Giuseppe Pedà il panettiere generoso e coraggioso

Giuseppe Pedà il panettiere generoso e coraggioso

5 Settembre 2021 0 Di Emilio Andreoli

Ci sono persone che nei momenti di difficoltà collettiva si prodigano più di altre per il bene della comunità. La storia che sto per raccontarvi attraversa il periodo buio della guerra nella giovane città di Littoria, che fino a luglio del 1943 sembra essere stata graziata, mentre in tutta Italia si combatte e cadono bombe come fossero caramelle, Littoria sembra intoccabile, protetta dal cielo. Poi nel caldo pomeriggio del 18 luglio, dopo tre anni di conflitto, anche la prima città di fondazione viene violata. Un aereo dell’Air Force sgancia qualche bomba in periferia e sull’aeroporto, che viene semidistrutto. Da quel momento tutto cambia, la percezione della guerra diventa dura realtà, e molte persone cercheranno rifugio nei paesi vicini. Giuseppe Pedà fa il panettiere e con il suo pane, in quei terribili mesi, sfamerà tante persone rischiando molto con i tedeschi.

                                                                              

Mentre cerco di scoprire le prime attività della nostra città, scopro anche belle storie di altruismo e generosità. Quella che sto per raccontarvi l’ho trovata per caso. Sfogliando su Facebook, una settimana fa, mi sono trovato davanti una foto ingiallita. Per me che sono un appassionato delle storie di Latina, è stato come sentirmi un’ape sopra un bel fiore, dovevo assolutamente succhiare il nettare di quell’immagine. L’aveva pubblicata Pino Pedà e l’immagine era di suo nonno con un camice bianco, uno dei primi panettieri di Littoria.

════════════════

**Richiesta 1**
Secondo l'articolo su Giuseppe Pedà, in quale giorno di luglio Littoria fu colpita per la prima volta dalle bombe?
L'articolo e i record non hanno alcun legame tra loro.

**Materiale da elaborare**
════════════════

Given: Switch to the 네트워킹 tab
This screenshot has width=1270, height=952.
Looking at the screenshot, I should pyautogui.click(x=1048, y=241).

════════════════

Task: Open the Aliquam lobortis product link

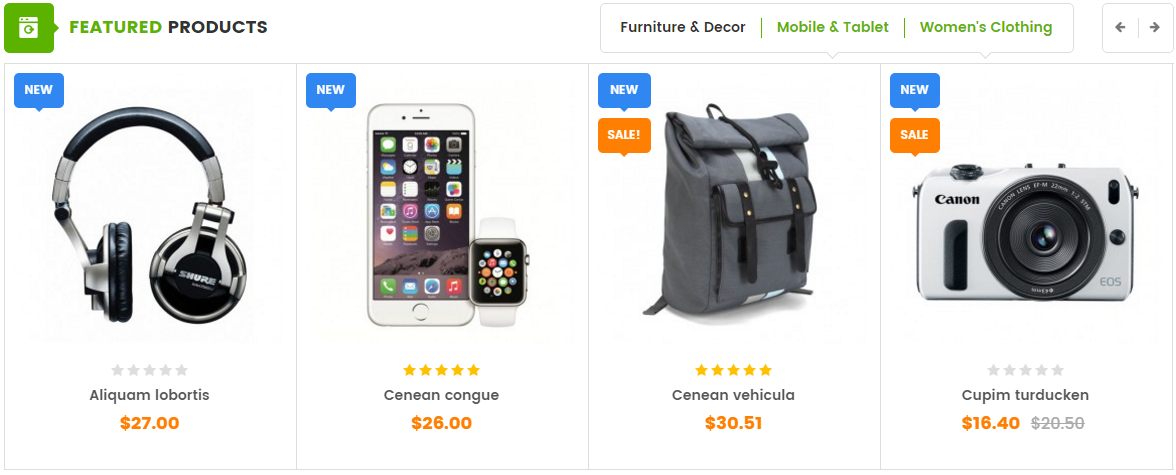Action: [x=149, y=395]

════════════════

**Richiesta 2**
Trascrivi parola per parola le righe dei record a partire da quella che contiene "Given: Switch to the 네트워킹 tab" e fino a quella che contiene "Looking at the", incluse entrambe.

**Risposta corretta 1**
Il 18 luglio 1943.

**Risposta corretta 2**
Given: Switch to the 네트워킹 tab
This screenshot has width=1270, height=952.
Looking at the screenshot, I should pyautogui.click(x=1048, y=241).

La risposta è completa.